Hack 91. Handle Cross-Platform Differences
Manage the differences among standard Firefox installs on different platforms.
Firefox works hard to provide the same user interface and web page displays on all platforms: Windows, Unix/Linux, and Macintosh. A great deal of effort has gone into this, especially with respect to the Gecko layout engine. Where the underlying operating systems are different, or where specific installations are different, differences can sometimes show through. This hack points out the most obvious cases and shows how to manage them.
At first, such differences might be irritating or awkward for users, but the consequences are felt mostly in XUL-based user-interface development, where a little care in constructing XUL documents is required.
Fundamentally, a single, compiled Firefox program cannot run on all platforms. Therefore, the standard Firefox install is created and customized separately for each platform. Although there is only one source code base, some small parts of it are operating-system-specific.

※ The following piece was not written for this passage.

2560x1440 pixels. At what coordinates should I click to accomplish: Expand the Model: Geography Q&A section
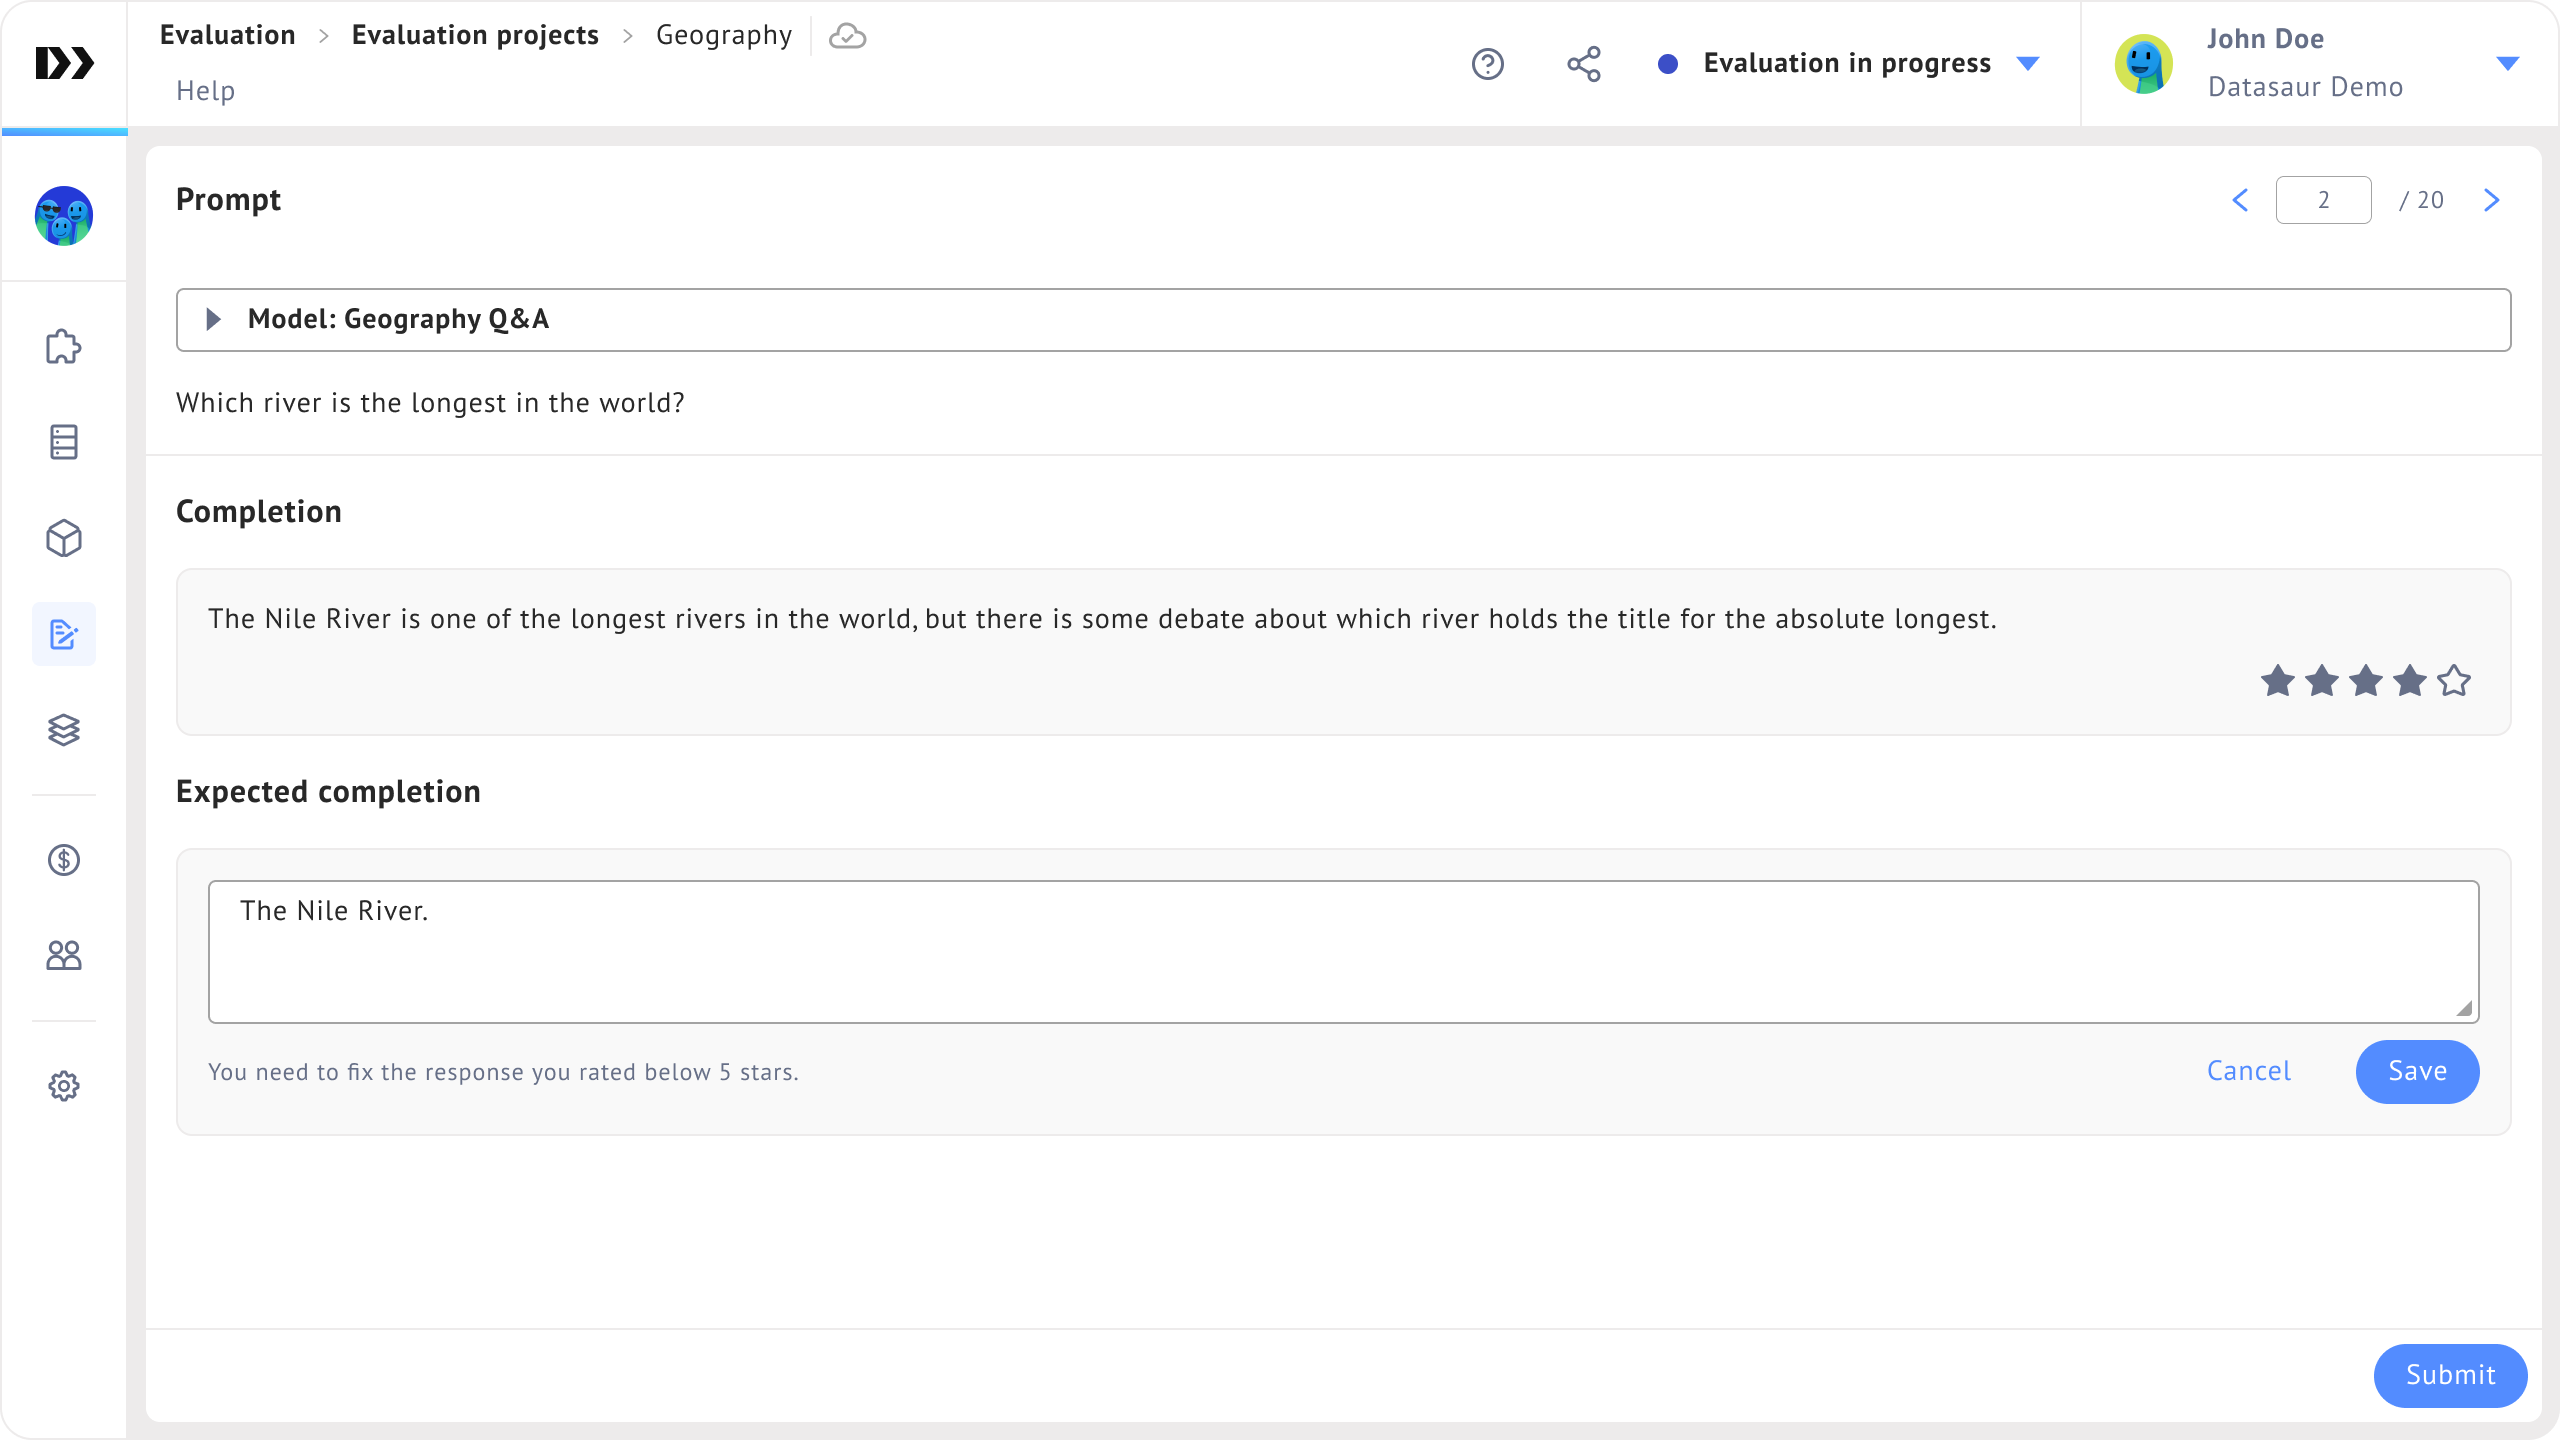point(213,319)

9.2.1. Handling Obvious Big-Ticket Differences
Human Interface Guidelines (HIGs) are standards that encourage all applications in a given desktop environment to provide similar idioms of use. Since HIGs for Apple, Microsoft, and Linux (e.g., GNOME) all differ, a tool that hopes to get a standards tick on every platform must look different on each platform. These are the big-ticket differences and how Firefox handles them:
Firefox obeys all window-management hints or instructions that it receives. Under X11/Gtk, a window cannot be 0 0 pixels in size (it can on Windows). There are no perfectly portable solutions for desktop theme integration [Hack #79], unfortunately, but with a lot of work you can come close.
9.2.2. Handling Widget Differences
Each operating system provides or supports a GUI library that can be used to draw interactive widgets. Firefox does not draw widgets using these libraries. Firefox uses its own widget-drawing code to draw widgets on a blank canvas supplied by those libraries. So, for example, Firefox for Windows does not depend on COMCTL32.DLL (or .OCX), and replacing that library is therefore of no use.
There are two areas of the desktop GUI that Firefox widgets depend upon. One is the theme engine for natively styled widgets [Hack #79] . Not all platforms support all -moz-appearance values, so applying such a style property can do nothing in some instances, but at least that's harmless.
The second area is the operating-system accessibility API. This is wrapped up in a portable XPCOM object with the nsIAccessible interface. It is used in the XBL definitions for XUL widgets [Hack #90] . You can't see the equivalent use for HTML tags unless you turn on XHTML tag support.
Where there is accessibility support, follow the guidelines at http://www.mozilla.org/access/xul-guidelines for best results in XUL.
In general, don't try to lay out XUL or HTML widgets in pixel-perfect style. What looks good on one operating system will be up for debate on another. It is better to pack widgets loosely, using the naturally flowing layout of the page: line boxes and blocks for HTML, boxes for XUL.
9.2.3. Handling Font Differences
Firefox must source, choose, analyze, resize and lay out font information [Hack #30] before it can ultimately be displayed. On Windows, Firefox uses some low-level features of GDI such as GetTextExtentPoint32 or ExtTextOutW, but ultimately it uses its own layout and font selection algorithms.